Detailed Tutorial Outline

The tutorial begins with an introduction to the foundational concepts required for NeSyRL. For Reinforcement Learning (RL), this includes policies, value functions, and key deep RLarchitectures (e.g., 𝜀-greedy, actor-critic). For Knowledge Representation (KR), we will formalize symbolic representations of states, actions, policies, preferences, and constraints, and introduce the basics of logic programming for planning. We will conclude this module with a critical overview of the advantages and limitations of neural vs symbolic AI, motivating the need for their integration. 

The core part of the tutorial will analyze three main strategies for NeSyRL, introducing both the theory and selected example applications from the fields of single and multi-agent planning and robotics. 

We will first introduce reward machines as one of the most established approaches for incorporating high-level task structure into RL. This part will explain how reward machines use automata-based symbolic representations to encode non-Markovian reward functions, how they are composed with the environment to guide policy learning, and why they are effective for sequential tasks and sparse-reward settings. 

We will also introduce the similar framework of restraining bolts, as a modular paradigm for controlling agent behavior through external supervisory mechanisms, useful for runtime policy monitoring and guidance. 

The tutorial will then move to NeSyRL integration for safety, a crucial requirement for single and multi-agent systems, especially robots. Specifically, we will present probabilistic logic shields, which extend earlier shielding concepts by accounting for uncertainty in both the environment and the agent’s beliefs. This module will describe how safety and correctness requirements can be expressed in highly expressive logical formalisms and enforced at runtime through probabilistic reasoning, allowing learning agents to operate safely while still exploring and optimizing performance at the neural level. 

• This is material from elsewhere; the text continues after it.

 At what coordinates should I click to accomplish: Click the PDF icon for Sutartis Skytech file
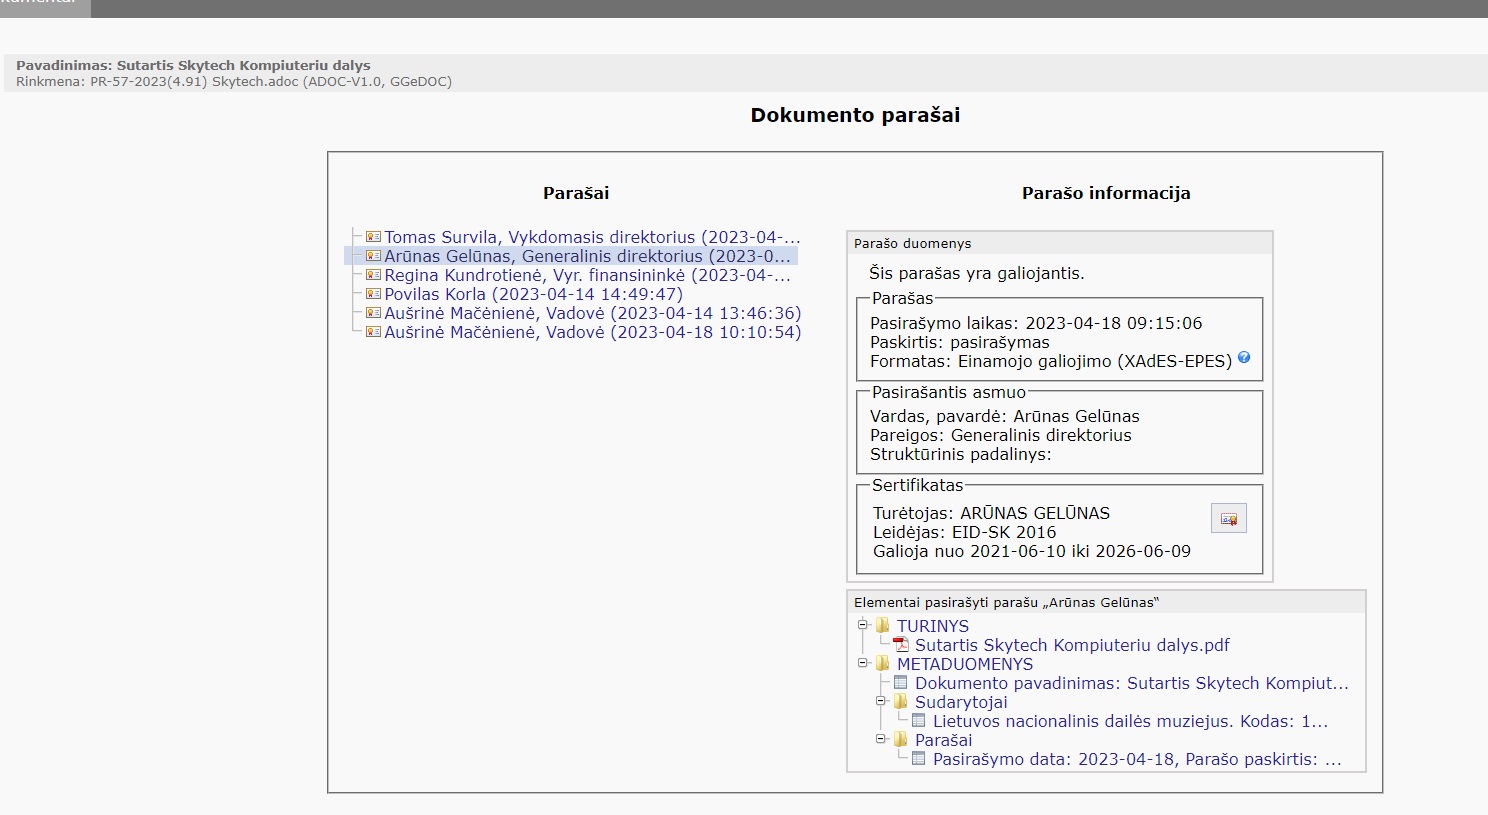[x=901, y=645]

Finally, the tutorial will present more advanced NeSyRL integrations, acting directly at the algorithmic level of RL. Specifically, we will present NeSyRL frameworks designed for model-based RL and 𝜀-greedy RL. These algorithms exploit partial (potentially imperfect) symbolic policies, defined for small domains and encoded as symbolic programs, to perform automated reasoning and compute promising (or inconvenient) actions. These suggestions can then be generalized to more complex domains, serving as probabilistic exploration bias or exploitation priors. These approaches enable transparent reasoning, improved sample efficiency, and generalization to more complex domains. 

The tutorial will conclude by summarizing key takeaways and highlighting open research challenges in NeSyRL, including algorithmic integration with more complex RL architectures and symbol learning and grounding. Participants will be encouraged to discuss potential real-world applications, drawing on their expertise, to stimulate community growth and define pathways for advancing neurosymbolic decision making.